Deadlock on the Docks

From Searsport, Me. to Corpus Christi, Texas, the great ports of the eastern and southern U.S. were as idle as millponds last week, immobilized by a sudden wildcat strike by the crime-ridden International Longshoremen's Association. Pickets in New York took a "coffee break" to let Alfredo Cardinal Ottaviani, Vatican diplomat, make a hasty departure from the Vulcania without suffering the embarrassment of crossing their line. A troupe of Yemenite dancers walked ashore with their luggage on their heads, and pursers and stewards from the U.S.S. Constitution helped 983 home-coming travelers tote their baggage ashore. Perishable goods were in danger of rotting on the piers and in ships' holds, and U.S. grain exports for the Far East, South America and Europe piled up at dockside at the rate of 11 million bushels weekly.

The strike began after I.L.A. officials in New York and other Northeastern ports had signed a truce agreement with the New York Shipping Association to extend the current labor contract until Oct. 15, while negotiations for a new contract continued. Longshoremen, with a base pay of $2.80 an hour, were demanding 50-c- more. Management was offering them 30-c-, but the real issue was not wages. It was what the I.L.A. uses as a cussword: "automation." The shippers wanted to replace antiquated loading and unloading equipment with new devices--belt conveyors for the obsolescent cargo slings of clipper-ship days; electronic gantry cranes, and huge container vans with detachable wheels and chassis. Union men feared that the new equipment would also replace longshoremen, demanded a contract clause which would give the I.L.A. the right of approval on all new equipment.

After the extension agreement had been signed in New York, Southern dock hands refused to go along because, they said, employers in South Atlantic and Gulf Coast ports had refused to make any future pay increases retroactive, as the Yankee shippers had agreed to do. From the Gulf, the strike spread swiftly north, and from the way the opposing sides talked, there seemed slight chance of quick settlement.

The whole thing, said LL.A. President William V. Bradley, was nothing less than "a dirty trick." The shippers, he cried, "knew our men in the South would not work without retroactivity.

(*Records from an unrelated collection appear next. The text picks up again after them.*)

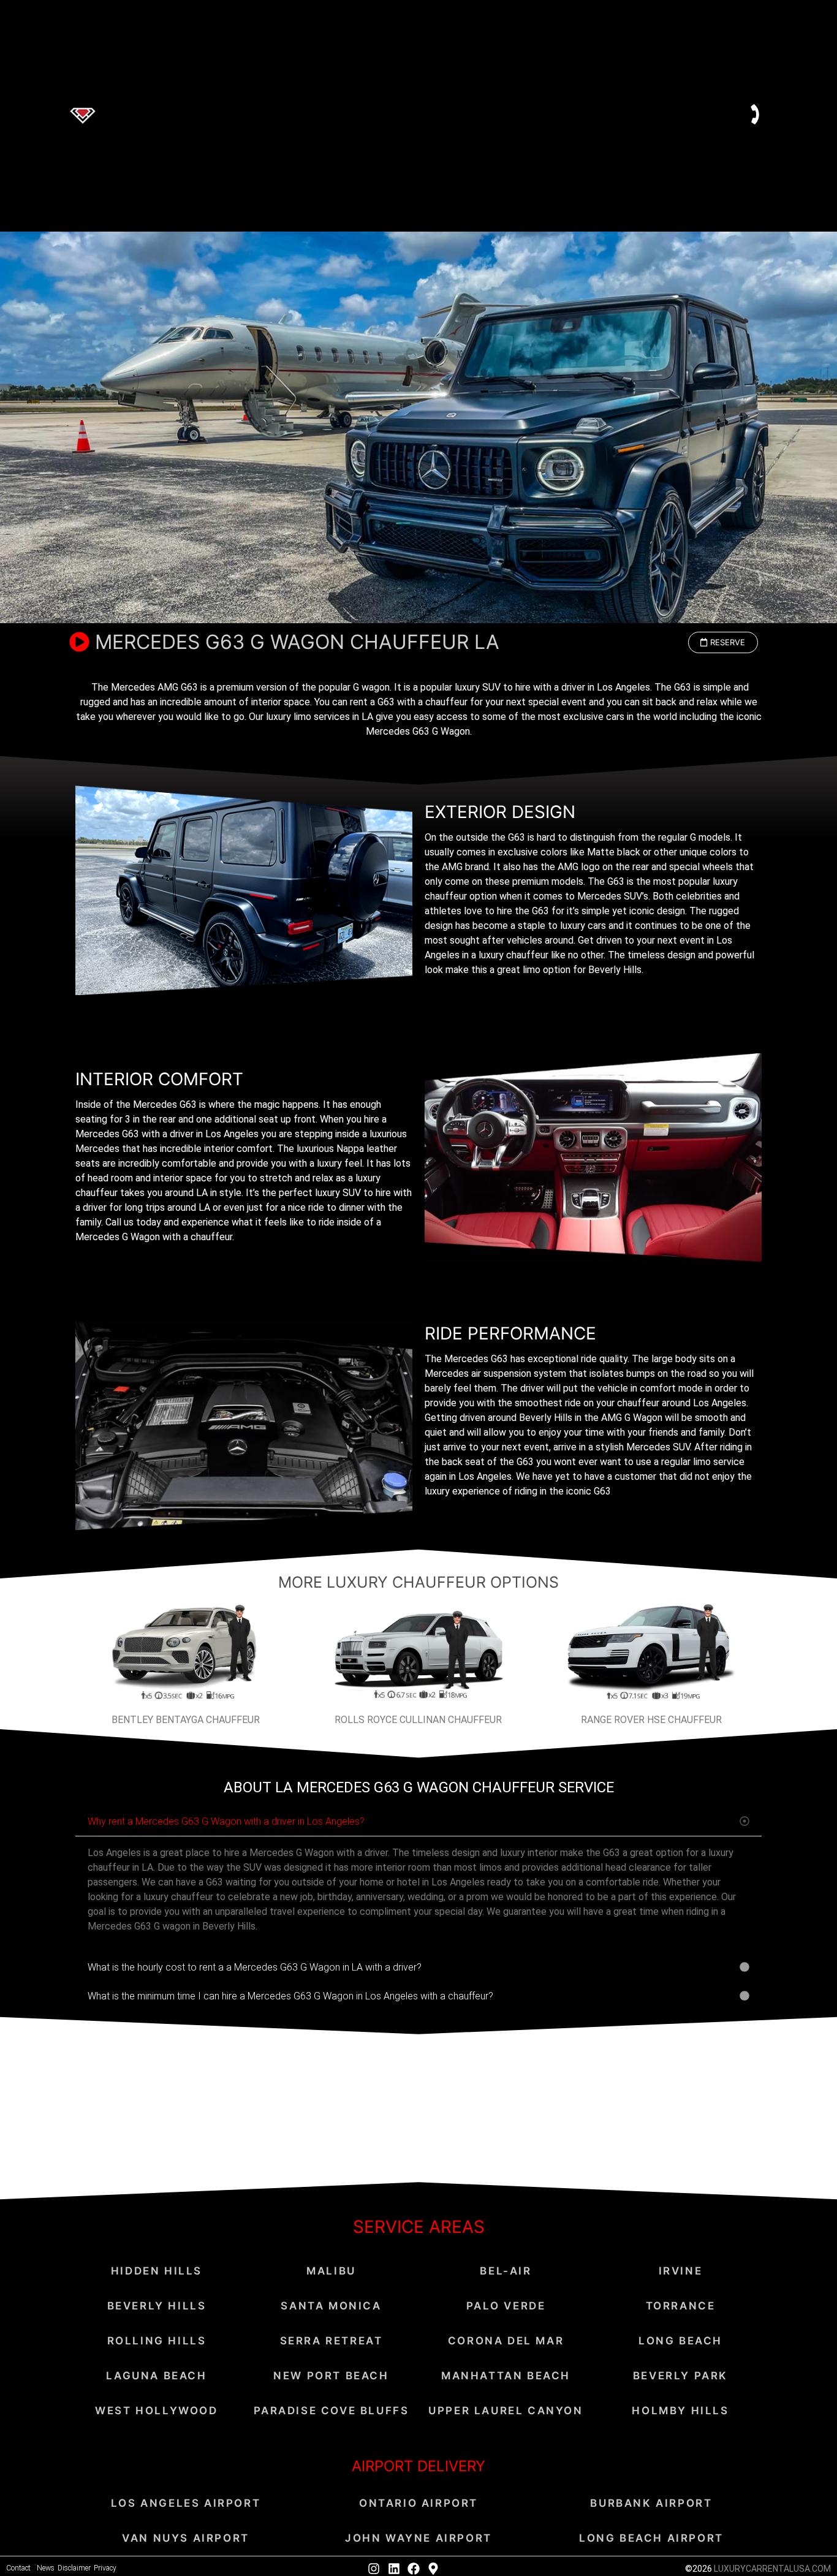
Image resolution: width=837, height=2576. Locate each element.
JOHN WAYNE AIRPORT (418, 2538)
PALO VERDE (506, 2306)
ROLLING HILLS (156, 2341)
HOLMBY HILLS (680, 2410)
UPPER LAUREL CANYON (505, 2410)
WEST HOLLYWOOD (156, 2410)
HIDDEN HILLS (156, 2271)
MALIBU (331, 2271)
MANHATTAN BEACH (505, 2376)
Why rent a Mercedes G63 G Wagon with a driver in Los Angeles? (226, 1821)
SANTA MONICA (331, 2306)
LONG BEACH (680, 2341)
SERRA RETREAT (331, 2341)
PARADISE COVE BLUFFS (331, 2410)
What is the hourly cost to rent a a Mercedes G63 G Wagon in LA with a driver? (255, 1967)
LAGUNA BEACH (156, 2376)
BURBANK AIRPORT (651, 2503)
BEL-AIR (505, 2271)
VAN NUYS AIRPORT (185, 2538)
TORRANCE (681, 2306)
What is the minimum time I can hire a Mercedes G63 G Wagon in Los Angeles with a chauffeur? (290, 1996)
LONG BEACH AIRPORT (651, 2538)
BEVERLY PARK (680, 2376)
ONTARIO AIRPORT (418, 2503)
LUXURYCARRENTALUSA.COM (772, 2569)
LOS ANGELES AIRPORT (185, 2503)
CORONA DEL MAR (506, 2341)
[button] (723, 642)
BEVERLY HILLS (156, 2306)
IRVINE (681, 2271)
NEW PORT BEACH (330, 2376)
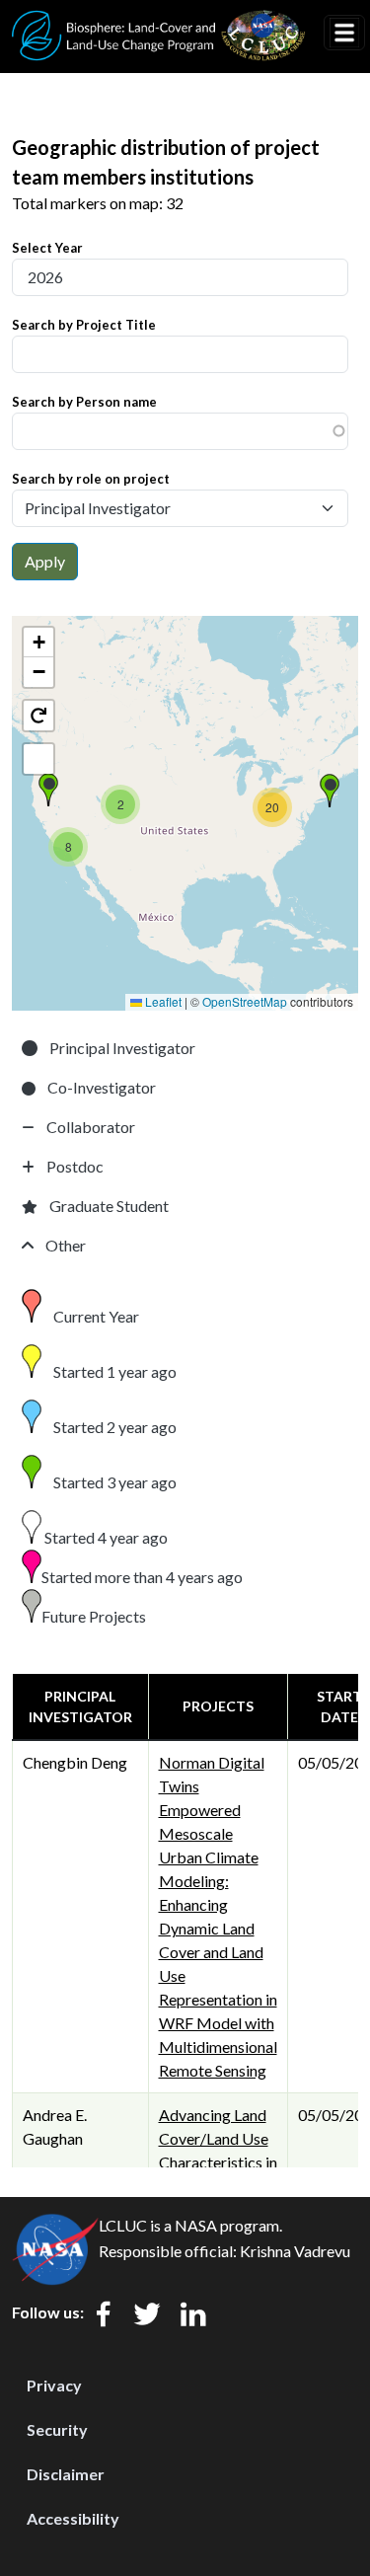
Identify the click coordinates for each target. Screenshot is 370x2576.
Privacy (54, 2385)
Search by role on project (91, 479)
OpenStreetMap (244, 1001)
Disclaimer (66, 2473)
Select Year (47, 248)
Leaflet (162, 1001)
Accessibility (73, 2518)
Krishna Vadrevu (295, 2250)
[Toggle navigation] (344, 32)
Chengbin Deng (75, 1762)
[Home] (159, 22)
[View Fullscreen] (38, 759)
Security (57, 2429)
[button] (48, 789)
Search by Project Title (84, 325)
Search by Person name (84, 402)
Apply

They figured that with the extension in the North

Atlantic District we would have to work ships diverted from the South. But we won't do it." Alexander P. Chopin, chairman of the New York Shipping Association, answered Bradley: "The public, which relied on the news of the extension to get thousands of tons of cargo moving toward the piers, have also been victimized by this flagrant violation of agreements. This may very well lead to one of the largest and costliest damage suits ever filed against a union."